Le système de soin français est il le meilleur au monde ? En clair, justifie t’il qu’on le défende face à des intérêts moins philanthropiques ?

C’est une question très difficile, relevant des meilleurs spécialistes en santé publique. Nous ne répondrons pas à la question dans cet article. Je suis d’accord avec le fait que le biais évident consiste à identifier les facteurs de risque de mortalité, souvent non comparables entre les pays., quoique l’excès de gras doit être compensé en France par la consommation d’alcool...

Mais revenons à des données plus scientifiques.

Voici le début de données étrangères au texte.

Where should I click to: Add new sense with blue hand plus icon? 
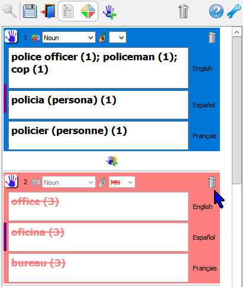pos(109,12)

La comparaison issu de l’organisation non gouvernementale américaine The Commenwealth Fund s’appuie en particulier sur la notion de "mortalité évitable". Celle-ci consiste à prendre en compte les décès survenus chez des personnes de moins de 75 ans pour des causes qui auraient pu être prévenues ou traitées par le système de santé : infections bactériennes, diabète, maladies cardio-vasculaires, cancers dépistables, complications survenues à la suite d’une intervention chirurgicale...
Sur les 19 pays développés étudiés par le rapport de la Fondation, la France occupe le premier rang en ce domaine, avec un taux de 65 décès évitables pour 100.000 habitants, devant le Japon (71) et l’Australie (71). A titre de comparaison, les Etats-Unis affichent un taux de 110 décès évitables pour 100.000 habitants, le Royaume-Uni de 103 et l’Allemagne de 88.
Autre élément qui témoigne de l’efficacité du système de santé français : l’espérance de vie à 60 ans. A cet âge, une femme française dispose en moyenne d’une espérance de vie de 20 ans, ce qui classe la France juste derrière le Japon (22 ans) et la Suisse (20 ans). Pour les hommes, l’espérance moyenne de vie à 60 ans est de 17 ans, ce qui classe à nouveau la France au troisième rang, toujours derrière le Japon (18 ans) et la Suisse (17 ans).

Quand aux nombres de pharmacie et de laboratoires, je ne vois pas où est le surcout pour la société ?
Que je sache, la location des locaux, les charges et le personnel ne sont pas offerts aux professionnels par la commune... les centrales d’achat pour les pharmacies et les réactifs pour les labos font dejà bénéficier de prix de "gros".
Au moins, celà a le mérite d’offrir des soins de proximité aux patients et un visage à qui ils peuvent se référer !
Ouvrir ce dernier secteur à la finance, c’est enfoncer un peu plus le système. Défendre sa corporation est une chose, prédire l’effondrement d’un système qui marche en est une autre et c’est cette dernière que je défend.
Personnellement, je ne me fais pas souci sur les salaires de ces futurs cadres médecins ou pharmaciens de ces grandes sociétés de santé, s’ils savent faire du chiffre, ils seront très très bien rémunérés. Nous sommes dans une société où ce n’est plus la valeur du travail qui est récompensée, c’est ce qu’elle rapporte. Et au dépend de qui ? Je vous laisse deviner.
Quand aux séniors, ils revendront à prix d’or leur société le moment de la retraite venue.
Si nous poursuivions nos seuls intérêts financiers alors je pense que très peu auraient autant de coeur de défendre ces idées.